O Recorrente impetrou a presente ação mandamental a fim de anular o Edital n.º 02⁄99 – que visava ao provimento de vagas nas serventias notarias e de registro públicos, via concurso de ingresso -, sob a alegação de que responde pelo Cartório de Registro de Imóveis da Comarca de Conselheiro Pena, objeto do concurso juntamente com outras serventias.

Sustenta o Recorrente, em síntese, a nulidade do Edital n.º 002⁄99, aos argumentos de que:

(I) “a Lei Federal n.º 8.935⁄84 que veio regulamentar o art. 236 da Constituição Federal, não respeitou os ditames constitucionais visto que tal regulamentação deveria ser feita por Lei Complementar, não Ordinária […] Em conseqüência, a autorização de que fala o art. 18, da Lei 8.935, é inconstitucional, pois a própria lei está em desacordo” (fl. 194). Por essa razão, entende a Recorrente que a Lei Estadual n.º 12.919⁄98, que dispõe sobre o concurso de ingresso e remoção dos serviços notariais e de registro, não pode produzir nenhum efeito, na medida em que editada com base na mencionada autorização;

(II) “Tratando-se de apelo ordinário, mister se faz o prequestionamento dos temas controvertidos no presente recurso” (fl. 198), bem assim que, “face ao silêncio do r. acórdão, acerca de questões fundamentais no deslinde da causa, objeto de impugnação recursal expressa, impõe-se a sua cassação” (fl. 199);

(III) “o Recorrente recebeu a delegação do Poder Público, através da Portaria baixada pelo MM. Juiz de Direito, conforme fls. 48, para exercer as funções do cargo de Oficial, face à vacância ocorrida, de acordo com o art. 208, CF⁄67, com redação dada pela Emenda Constitucional n.º 22⁄82” (fl. 200), não se considerando, pois, vaga a serventia ante a ausência de ato de extinção, a qual não pode ser declarada por meio do Edital n.º 002⁄99;

(IV) operou-se a decadência do direito da Administração de anular seus próprios atos, conforme o disposto no art. 54 da Lei 9.784⁄99 e no art. 236, § 3.º, da CF⁄88;

Outrossim, alega a inobservância pelo Edital de Abertura do concurso do disposto na Lei Federal n.º 8.935⁄94, que exige a participação da OAB, do MP e da ANOREG na primeira fase do certame, além de ofensa ao princípio da isonomia e às garantias individuais, e ainda a necessidade da citação dos demais candidatos na qualidade de litisconsortes necessários, sob pena de nulidade do processo.

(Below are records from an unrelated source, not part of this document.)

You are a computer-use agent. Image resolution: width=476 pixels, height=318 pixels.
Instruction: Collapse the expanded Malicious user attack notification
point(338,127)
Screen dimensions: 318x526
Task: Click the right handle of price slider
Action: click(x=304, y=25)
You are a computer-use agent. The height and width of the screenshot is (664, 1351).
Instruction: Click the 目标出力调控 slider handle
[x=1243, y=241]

Pugna, ao final, pela concessão da segurança para determinar a formação do litisconsórcio, declarar a inconstitucionalidade das Leis n.ºs 8.935⁄94 e 12.919⁄98, a nulidade do Edital n.º 02⁄99, bem como a inexistência de vacância no Cartório de Registro de Imóveis de Conselheiro Pena, e ainda para excluir do concurso a referida serventia.

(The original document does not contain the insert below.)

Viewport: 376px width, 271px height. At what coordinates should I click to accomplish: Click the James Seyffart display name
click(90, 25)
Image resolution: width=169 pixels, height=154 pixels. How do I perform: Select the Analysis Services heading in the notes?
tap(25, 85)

O Ministério Público Federal manifestou-se às fls. 247⁄251, pelo desprovimento do recurso.

É o relatório.

VOTO

A EXMA. SRA. MINISTRA LAURITA VAZ (Relatora):

De início, passo à análise da tese de decadência do direito da Administração de anular seus próprios atos por vícios de nulidade, tendo em vista que, segundo o Recorrente, houve o transcurso de mais de 5 (cinco) anos, desde a ocorrência da situação de irregularidade, tendo em vista o disposto no art. 236, § 3.º da Constituição Federal de 1988, que dispõe, in verbis:

“O ingresso na atividade notarial e de registro depende de concurso público de provas e títulos, não se permitindo que qualquer serventia fique vaga, sem abertura de concurso de provimento ou de remoção, por mais de seis meses”.

Desse modo, persistindo a situação de vacância na serventia por prazo superior aos 6 (seis) meses concedidos pela Constituição para sua regularização mediante provimento por concurso público, entende o Recorrente que estaria convalidada a eventual irregularidade de sua permanência no exercício do cargo, uma vez decorridos mais de 5 (cinco) anos, nos termos do disposto na Lei n.º 9.784⁄99.

Todavia, cabe esclarecer que, ao contrário do que busca demonstrar o Impetrante, das situações de irregularidade ou ilegalidade não pode advir nenhum direito, nem há espaço para convalidações.

Ademais, o aludido regramento somente tem o condão de demonstrar o estado de precariedade das serventias que permaneçam nessa situação além dos 6 (seis) meses da publicação da Carta Constitucional de 1988.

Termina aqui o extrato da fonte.